▸ **Halaman**:
-- -- --

Menurut cerita yang terhimpun, jasad yang ada di tumpukan paling atas adalah Lettu Pierre A. Tendean.
Sementara itu, jasad Jenderal Ahmad Yani ada di tindihan keempat, Brigjen D.I. Panjaitan ada di posisi paling bawah dan M.T. Haryono di atasnya.
Proses pengangkatan jenazah Pahlawan Revolusi dimulai pada Minggu, 3 Oktober 1965. Tim dari Angkatan Laut yang ikut serta membantu mengevakuasi jasad korban.
Namun, karena kendala teknis, pengangkatan jenazah baru dapat dilakukan seluruhnya pada Senin, 4 Oktober 1965.
Ketujuh korban G30S itu kemudian dianugerahi gelar sebagai “Pahlawan Revolusi”.
Menurut Harian Kompas, kondisi jasad Jenderal Ahmad Yani dan kawan-kawan sudah tidak baik.
Hal tersebut menggambarkan ada tindak penganiayaan dan penyiksaan yang dilakukan oleh anggota G30S PKI sebelum akhirnya para Pahlawan Revolusi meninggal dunia.
Ada jasad yang rusak wajahnya, hilang sebagian organ luar tubuhnya, dan lain-lain.
Pemakaman Jenazah Pahlawan Revolusi
Selasa, 5 Oktober 1965
Sehari setelah jasad ditemukan, yakni pada Selasa, 5 Oktober 1965, ketujuh jenazah Pahlawan Revolusi dimakamkan di Taman Makam Pahlawan Kalibata.

-- -- --

▸ **Latihan Singkat A**:
Bisakah Anda menyalin persis baris-baris dalam daftar di bawah, dimulai dari baris yang memuat "589x356 pixels." dan diakhiri dengan baris yang memuat "The image size is (516, 387). (x=285, y=250)", termasuk kedua baris tersebut? Gambar tidak usah dicantumkan.

▸ **Daftar yang Diberikan**:

-- -- --

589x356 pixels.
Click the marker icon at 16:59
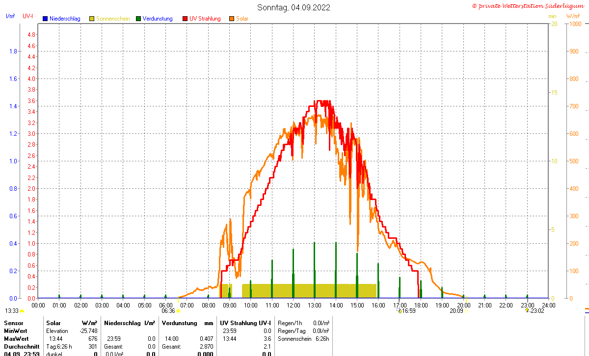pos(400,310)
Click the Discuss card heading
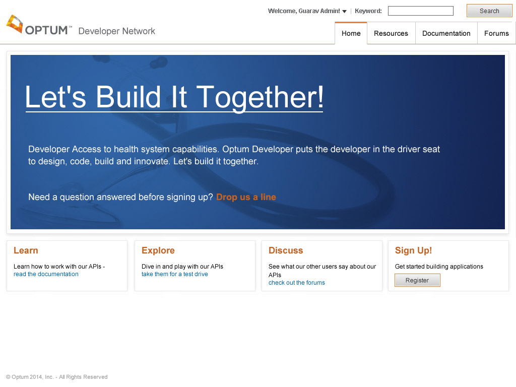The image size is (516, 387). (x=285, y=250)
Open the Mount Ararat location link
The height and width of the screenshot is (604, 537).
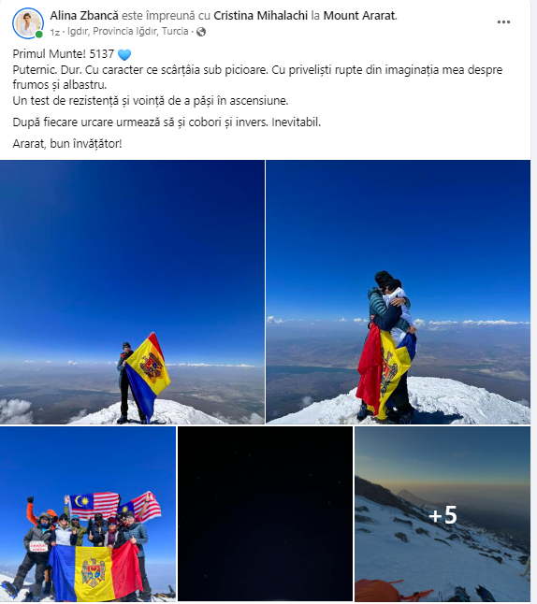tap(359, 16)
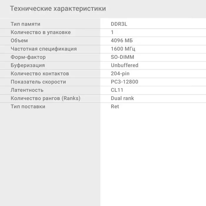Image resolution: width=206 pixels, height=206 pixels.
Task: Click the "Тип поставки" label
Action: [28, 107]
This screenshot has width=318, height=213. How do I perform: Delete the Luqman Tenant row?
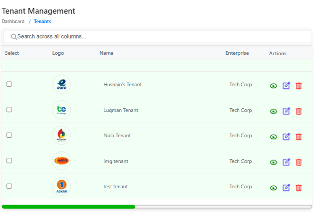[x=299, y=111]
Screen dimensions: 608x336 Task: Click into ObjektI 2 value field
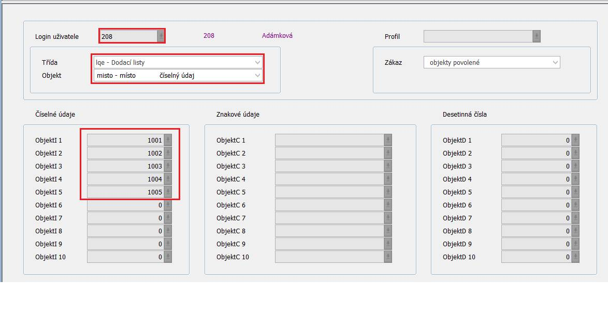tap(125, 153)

-- -- --

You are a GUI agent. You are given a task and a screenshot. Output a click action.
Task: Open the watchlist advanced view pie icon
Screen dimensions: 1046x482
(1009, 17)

-- -- --

▸ **Latihan Singkat B**:
Ulangi tanpa perubahan bagian teks tentang Pahlawan Revolusi yang dibuka dengan kata-kata "Proses pengangkatan jenazah" dan ditutup dengan "sudah tidak baik.".

▸ **Jawaban Lengkap A**:
589x356 pixels.
Click the marker icon at 16:59
pos(400,310)
Click the Discuss card heading
The image size is (516, 387). (x=285, y=250)

▸ **Jawaban Lengkap B**:
Proses pengangkatan jenazah Pahlawan Revolusi dimulai pada Minggu, 3 Oktober 1965. Tim dari Angkatan Laut yang ikut serta membantu mengevakuasi jasad korban.
Namun, karena kendala teknis, pengangkatan jenazah baru dapat dilakukan seluruhnya pada Senin, 4 Oktober 1965.
Ketujuh korban G30S itu kemudian dianugerahi gelar sebagai “Pahlawan Revolusi”.
Menurut Harian Kompas, kondisi jasad Jenderal Ahmad Yani dan kawan-kawan sudah tidak baik.